As lições da derrota

“Toda grande vitória é anterior a si mesma. Toda grande derrota, também.”

Nelson Rodrigues

Depois de passado o impacto inicial, a única constatação possível é de que foi grande a derrota que a seleção brasileira sofreu para a seleção da França na disputa do Campeonato Mundial de Futebol 1998. O Brasil foi goleado (3×0) por um time sem ataque. Um time simples mas que jogou com entrosamento, garra e tática. Tudo que se espera de uma equipe numa disputa, sobretudo se não dispõe de grandes talentos individuais ou, principalmente, por causa disso.
O time francês, mesmo com um a menos, deu um verdadeiro nó no previsível esquema de jogo do time brasileiro. O técnico da França, depois de estudar cuidadosamente o adversário, chegou a antecipar que impediria o jogo do principal talento do Brasil (Ronaldinho, de fato um craque incomum) marcando severamente os jogadores que passariam a bola para ele (Rivaldo, Bebeto, Roberto Carlos e Cafu). Dito e feito, sem bola e sem preparo físico nem psicológico, Ronaldinho nada pode fazer em campo. Isto, aliado às repetidas falhas primárias de uma defesa que permitiria dois inacreditáveis gols de cabeça na cobrança de escanteios, resultou na humilhação que, sem querer acreditar, todos passamos.
Assim como a vitória tem o dom de encobrir os erros, a derrota tem o de deixá-los expostos. O principal deles foi, sem dúvida, a falta de unidade de um time cujos sucessos diante de adversários fracos e a sorte diante da Holanda fizeram esquecer.

“A seleção brasileira é um conjunto de jogadores, não é uma equipe.”

Armando Nogueira, no programa Apito Final, Rede Bandeirantes, 12.07.98

Os sinais de desentrosamento e falta de comando (duas faces da mesma moeda gerencial) apareciam desde a fase preparatória e chegaram a explodir dentro de campo com a briga entre Bebeto e Dunga, apesar do técnico Zagallo repetir diversas vezes que “tinha o time na mão.” A realidade mostrou que não só não tinha o time como nem mesmo os jogadores, uma evidência que a pieguice das mãos dadas ao entrar em campo (“coreografia para enganar trouxa”, segundo Armando Nogueira), apenas tornava mais incômoda.
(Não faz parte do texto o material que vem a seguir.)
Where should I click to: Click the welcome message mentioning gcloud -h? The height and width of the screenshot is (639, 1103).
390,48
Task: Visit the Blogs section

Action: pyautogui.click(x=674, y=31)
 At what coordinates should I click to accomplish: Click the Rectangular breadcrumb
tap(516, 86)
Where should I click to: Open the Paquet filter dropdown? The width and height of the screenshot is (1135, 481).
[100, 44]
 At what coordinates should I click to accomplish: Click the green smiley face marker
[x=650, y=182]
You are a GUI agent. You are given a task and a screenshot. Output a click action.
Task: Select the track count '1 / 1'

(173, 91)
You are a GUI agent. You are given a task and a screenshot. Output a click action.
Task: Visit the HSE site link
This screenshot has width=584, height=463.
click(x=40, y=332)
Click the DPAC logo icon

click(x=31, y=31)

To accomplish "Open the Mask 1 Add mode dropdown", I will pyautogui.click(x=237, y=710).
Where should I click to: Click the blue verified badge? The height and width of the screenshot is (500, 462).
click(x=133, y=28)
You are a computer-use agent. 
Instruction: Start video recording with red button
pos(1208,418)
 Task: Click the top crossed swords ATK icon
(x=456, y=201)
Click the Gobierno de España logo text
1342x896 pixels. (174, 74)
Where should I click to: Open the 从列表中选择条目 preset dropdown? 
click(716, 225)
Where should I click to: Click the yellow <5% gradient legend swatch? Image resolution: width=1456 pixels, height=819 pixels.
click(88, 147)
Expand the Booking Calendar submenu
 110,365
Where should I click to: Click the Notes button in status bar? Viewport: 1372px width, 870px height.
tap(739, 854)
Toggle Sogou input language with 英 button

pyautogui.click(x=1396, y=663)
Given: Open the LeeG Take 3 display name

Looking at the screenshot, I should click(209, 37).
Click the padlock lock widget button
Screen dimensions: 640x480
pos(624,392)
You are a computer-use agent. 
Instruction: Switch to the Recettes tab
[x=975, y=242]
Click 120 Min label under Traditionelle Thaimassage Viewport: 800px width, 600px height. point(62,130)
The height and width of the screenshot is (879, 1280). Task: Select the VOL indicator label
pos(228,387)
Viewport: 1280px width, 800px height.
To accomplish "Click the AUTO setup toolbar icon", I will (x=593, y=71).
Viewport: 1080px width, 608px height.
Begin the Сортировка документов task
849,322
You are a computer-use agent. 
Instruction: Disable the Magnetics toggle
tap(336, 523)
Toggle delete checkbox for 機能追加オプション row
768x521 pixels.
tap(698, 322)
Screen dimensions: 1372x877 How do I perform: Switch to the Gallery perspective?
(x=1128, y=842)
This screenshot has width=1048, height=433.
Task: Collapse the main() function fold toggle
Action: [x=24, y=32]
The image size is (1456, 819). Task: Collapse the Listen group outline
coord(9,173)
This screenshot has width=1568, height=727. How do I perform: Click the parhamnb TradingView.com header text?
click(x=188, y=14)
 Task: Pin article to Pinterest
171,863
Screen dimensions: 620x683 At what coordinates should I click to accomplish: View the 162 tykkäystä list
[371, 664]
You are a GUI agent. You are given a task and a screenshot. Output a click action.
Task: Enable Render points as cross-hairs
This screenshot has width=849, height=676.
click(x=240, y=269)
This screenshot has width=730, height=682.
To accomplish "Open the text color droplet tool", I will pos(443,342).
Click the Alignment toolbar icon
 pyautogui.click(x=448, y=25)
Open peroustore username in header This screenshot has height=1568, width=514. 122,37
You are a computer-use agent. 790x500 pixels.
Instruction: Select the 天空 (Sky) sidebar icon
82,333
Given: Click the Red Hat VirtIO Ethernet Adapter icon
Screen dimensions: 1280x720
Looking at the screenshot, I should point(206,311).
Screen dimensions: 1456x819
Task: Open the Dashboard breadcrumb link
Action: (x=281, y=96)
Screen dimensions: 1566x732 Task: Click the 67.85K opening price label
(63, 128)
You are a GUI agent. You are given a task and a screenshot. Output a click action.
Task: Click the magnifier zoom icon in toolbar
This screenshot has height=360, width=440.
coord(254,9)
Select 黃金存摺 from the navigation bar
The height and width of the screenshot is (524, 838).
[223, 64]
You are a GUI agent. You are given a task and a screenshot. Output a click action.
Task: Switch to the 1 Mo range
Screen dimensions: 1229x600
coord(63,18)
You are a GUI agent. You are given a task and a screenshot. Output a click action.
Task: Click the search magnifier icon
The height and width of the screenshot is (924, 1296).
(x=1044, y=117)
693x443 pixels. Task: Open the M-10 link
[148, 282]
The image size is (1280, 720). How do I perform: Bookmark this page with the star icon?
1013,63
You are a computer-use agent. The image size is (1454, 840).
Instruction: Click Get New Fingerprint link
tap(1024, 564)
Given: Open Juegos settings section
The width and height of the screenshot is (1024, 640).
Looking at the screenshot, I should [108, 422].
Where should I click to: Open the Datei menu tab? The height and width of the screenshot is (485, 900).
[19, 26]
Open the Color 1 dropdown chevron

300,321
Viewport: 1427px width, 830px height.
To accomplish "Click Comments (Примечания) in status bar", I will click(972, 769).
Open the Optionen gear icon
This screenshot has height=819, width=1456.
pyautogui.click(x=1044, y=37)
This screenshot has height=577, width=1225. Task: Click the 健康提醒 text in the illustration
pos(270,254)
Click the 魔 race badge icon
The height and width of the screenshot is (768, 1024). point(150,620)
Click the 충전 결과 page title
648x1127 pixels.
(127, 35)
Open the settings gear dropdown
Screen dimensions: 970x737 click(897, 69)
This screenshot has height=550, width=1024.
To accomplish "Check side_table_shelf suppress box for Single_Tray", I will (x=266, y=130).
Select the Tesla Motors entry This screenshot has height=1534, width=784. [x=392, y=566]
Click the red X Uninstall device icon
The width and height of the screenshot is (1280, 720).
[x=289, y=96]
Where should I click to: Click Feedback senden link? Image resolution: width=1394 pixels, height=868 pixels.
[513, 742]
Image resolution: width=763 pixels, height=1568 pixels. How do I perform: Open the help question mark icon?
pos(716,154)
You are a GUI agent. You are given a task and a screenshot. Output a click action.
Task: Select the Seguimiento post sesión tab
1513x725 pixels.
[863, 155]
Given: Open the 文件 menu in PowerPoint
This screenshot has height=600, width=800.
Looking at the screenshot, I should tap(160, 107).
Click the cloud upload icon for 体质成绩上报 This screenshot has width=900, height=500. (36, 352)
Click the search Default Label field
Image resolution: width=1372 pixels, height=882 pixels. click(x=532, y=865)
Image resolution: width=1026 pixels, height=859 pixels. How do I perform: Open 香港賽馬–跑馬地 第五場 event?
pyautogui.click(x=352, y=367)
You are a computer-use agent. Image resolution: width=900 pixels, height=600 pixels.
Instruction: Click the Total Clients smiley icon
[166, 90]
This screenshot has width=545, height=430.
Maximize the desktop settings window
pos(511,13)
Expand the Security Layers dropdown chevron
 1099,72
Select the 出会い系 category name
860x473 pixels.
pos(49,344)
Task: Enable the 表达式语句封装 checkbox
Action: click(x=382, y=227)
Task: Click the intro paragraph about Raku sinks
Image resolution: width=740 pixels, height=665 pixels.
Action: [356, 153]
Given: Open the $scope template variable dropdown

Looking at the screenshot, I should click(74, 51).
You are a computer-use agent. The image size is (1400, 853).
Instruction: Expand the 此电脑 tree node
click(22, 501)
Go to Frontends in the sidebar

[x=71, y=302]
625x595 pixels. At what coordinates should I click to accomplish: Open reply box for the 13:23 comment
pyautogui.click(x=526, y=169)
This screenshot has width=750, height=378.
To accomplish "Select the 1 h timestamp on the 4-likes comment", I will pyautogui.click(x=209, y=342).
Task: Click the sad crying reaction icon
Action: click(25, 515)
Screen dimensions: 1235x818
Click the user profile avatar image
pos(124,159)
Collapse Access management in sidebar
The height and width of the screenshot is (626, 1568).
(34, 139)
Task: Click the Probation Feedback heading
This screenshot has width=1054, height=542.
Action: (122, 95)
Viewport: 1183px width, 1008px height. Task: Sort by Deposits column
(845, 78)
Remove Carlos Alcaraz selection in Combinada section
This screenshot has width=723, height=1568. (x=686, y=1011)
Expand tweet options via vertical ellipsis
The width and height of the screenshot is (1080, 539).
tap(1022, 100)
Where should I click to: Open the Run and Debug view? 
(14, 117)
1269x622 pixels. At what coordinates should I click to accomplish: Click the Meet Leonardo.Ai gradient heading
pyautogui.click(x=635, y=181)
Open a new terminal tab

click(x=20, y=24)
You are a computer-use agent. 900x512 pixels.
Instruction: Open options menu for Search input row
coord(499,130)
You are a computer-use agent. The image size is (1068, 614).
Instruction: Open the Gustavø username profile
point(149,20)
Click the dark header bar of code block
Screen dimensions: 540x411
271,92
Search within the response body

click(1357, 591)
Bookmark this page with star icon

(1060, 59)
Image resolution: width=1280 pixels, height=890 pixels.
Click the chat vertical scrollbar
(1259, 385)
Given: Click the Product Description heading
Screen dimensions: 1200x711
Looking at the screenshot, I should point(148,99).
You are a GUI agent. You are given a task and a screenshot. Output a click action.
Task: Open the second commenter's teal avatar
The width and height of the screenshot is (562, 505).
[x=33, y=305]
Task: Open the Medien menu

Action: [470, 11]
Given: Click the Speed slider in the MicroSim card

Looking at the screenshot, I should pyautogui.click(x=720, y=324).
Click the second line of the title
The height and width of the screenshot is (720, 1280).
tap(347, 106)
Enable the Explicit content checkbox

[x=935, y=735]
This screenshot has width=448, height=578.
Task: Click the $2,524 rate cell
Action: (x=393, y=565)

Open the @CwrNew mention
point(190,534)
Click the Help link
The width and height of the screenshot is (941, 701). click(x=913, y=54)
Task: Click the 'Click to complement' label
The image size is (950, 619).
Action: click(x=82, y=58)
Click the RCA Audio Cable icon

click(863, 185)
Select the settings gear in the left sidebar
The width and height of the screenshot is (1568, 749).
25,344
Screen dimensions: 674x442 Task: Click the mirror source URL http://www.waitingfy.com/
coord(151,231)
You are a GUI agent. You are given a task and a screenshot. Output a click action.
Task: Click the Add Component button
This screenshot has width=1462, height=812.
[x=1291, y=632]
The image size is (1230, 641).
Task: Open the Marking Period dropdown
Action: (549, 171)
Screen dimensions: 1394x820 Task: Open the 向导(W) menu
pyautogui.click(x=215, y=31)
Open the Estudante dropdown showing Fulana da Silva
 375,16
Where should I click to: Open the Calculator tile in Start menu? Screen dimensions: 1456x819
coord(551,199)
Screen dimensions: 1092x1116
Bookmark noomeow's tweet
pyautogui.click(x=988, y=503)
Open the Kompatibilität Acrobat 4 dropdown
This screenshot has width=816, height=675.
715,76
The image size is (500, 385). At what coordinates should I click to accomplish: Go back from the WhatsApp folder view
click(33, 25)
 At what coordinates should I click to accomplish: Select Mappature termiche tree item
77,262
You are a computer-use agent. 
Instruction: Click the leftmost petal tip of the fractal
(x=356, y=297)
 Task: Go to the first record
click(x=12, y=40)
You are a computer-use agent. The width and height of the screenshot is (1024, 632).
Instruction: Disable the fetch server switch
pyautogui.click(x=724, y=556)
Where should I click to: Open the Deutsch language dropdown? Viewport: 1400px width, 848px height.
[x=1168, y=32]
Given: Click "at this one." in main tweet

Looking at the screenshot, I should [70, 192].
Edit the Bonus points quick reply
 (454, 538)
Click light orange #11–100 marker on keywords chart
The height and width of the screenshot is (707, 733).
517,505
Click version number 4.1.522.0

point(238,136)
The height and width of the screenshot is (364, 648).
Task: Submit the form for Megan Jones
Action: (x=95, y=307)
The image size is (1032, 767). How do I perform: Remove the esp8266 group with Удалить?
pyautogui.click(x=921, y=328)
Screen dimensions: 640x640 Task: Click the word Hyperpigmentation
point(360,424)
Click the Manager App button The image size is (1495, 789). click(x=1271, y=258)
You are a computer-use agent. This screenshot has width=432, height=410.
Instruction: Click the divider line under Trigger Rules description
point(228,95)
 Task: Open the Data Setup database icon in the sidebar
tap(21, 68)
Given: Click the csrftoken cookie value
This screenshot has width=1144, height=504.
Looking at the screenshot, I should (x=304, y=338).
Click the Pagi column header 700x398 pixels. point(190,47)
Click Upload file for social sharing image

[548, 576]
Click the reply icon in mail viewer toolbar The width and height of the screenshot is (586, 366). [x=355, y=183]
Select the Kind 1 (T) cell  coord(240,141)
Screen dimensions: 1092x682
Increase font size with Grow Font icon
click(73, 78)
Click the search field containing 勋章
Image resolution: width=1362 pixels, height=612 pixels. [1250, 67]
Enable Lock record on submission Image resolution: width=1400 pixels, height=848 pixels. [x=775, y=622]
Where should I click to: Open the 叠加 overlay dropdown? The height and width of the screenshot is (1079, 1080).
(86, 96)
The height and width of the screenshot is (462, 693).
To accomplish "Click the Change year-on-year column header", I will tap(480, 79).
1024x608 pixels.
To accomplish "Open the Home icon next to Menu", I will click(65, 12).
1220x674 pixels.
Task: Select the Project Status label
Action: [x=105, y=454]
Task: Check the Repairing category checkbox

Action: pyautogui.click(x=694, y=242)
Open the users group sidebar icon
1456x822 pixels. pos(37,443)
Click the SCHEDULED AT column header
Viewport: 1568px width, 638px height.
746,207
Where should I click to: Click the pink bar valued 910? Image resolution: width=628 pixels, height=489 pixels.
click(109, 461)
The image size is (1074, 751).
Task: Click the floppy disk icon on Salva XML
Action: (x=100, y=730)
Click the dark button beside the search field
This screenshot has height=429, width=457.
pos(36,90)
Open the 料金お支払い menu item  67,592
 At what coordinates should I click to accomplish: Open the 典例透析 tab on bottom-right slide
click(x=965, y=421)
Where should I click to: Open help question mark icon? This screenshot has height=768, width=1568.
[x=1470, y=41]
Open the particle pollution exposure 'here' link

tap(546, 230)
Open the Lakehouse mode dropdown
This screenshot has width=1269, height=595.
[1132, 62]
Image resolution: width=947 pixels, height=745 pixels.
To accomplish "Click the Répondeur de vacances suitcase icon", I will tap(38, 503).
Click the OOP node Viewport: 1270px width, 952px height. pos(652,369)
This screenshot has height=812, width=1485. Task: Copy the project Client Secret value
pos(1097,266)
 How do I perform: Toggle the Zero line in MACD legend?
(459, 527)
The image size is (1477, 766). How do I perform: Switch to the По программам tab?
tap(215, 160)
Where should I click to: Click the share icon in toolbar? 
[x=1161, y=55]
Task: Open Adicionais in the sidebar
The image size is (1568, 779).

Além desses dois erros graves (desentrosamento e falta de comando) mais outros quatro podem ser relacionados.

Mau Exemplo do Técnico: “um fraco rei faz fraca a sua forte gente.” Um gerente arrogante, teimoso e emocionalmente instável é tudo o que um grupo precisa para ficar à “beira de um ataque de nervos” e repetir, sincronicamente, o exemplo ruim que observa todo dia.
Previsibilidade de Esquema de Jogo: decorrente da teimosia. Insistir num esquema sofrível, sem nenhuma alternativa de fazer algo diferente é abrir mão do fator surpresa, o único capaz de por em risco a segurança do adversário.
Excesso de Dependência do Talento Individual: nenhuma equipe está segura se depende demais do talento individual, por mais excepcional que ele seja. Além de reforçar a previsibilidade e tornar fácil a estratégia do adversário, fica refém da fatalidade. Se o talento tiver uma dor de barriga, o mundo desaba.
“Já Ganhou!”: o erro mais elementar e mais danoso numa disputa é subestimar o adversário. Sobretudo se a subestimação vem do líder. Na vida real, aquele que acredita que já ganhou antes do jogo começar é sério candidato à derrota inesperada.
Os erros verificados na seleção são muito comuns de encontrar no funcionamento das equipes de trabalho nas empresas. Resta-nos o consolo de que a sua observação nos ajude a melhorar o desempenho dos nossos times empresariais nas batalhas do dia-a-dia, tão duras quanto a do Stade de France em Saint-Denis, mas com resultados que podem ser diferentes se houver humildade para reconhecer e sabedoria para corrigir a tempo. O que, infelizmente, faltou, para tristeza geral, ao time canarinho (a “pátria em calção e chuteiras”, como falava Nelson Rodrigues). Vamos aprender com a derrota!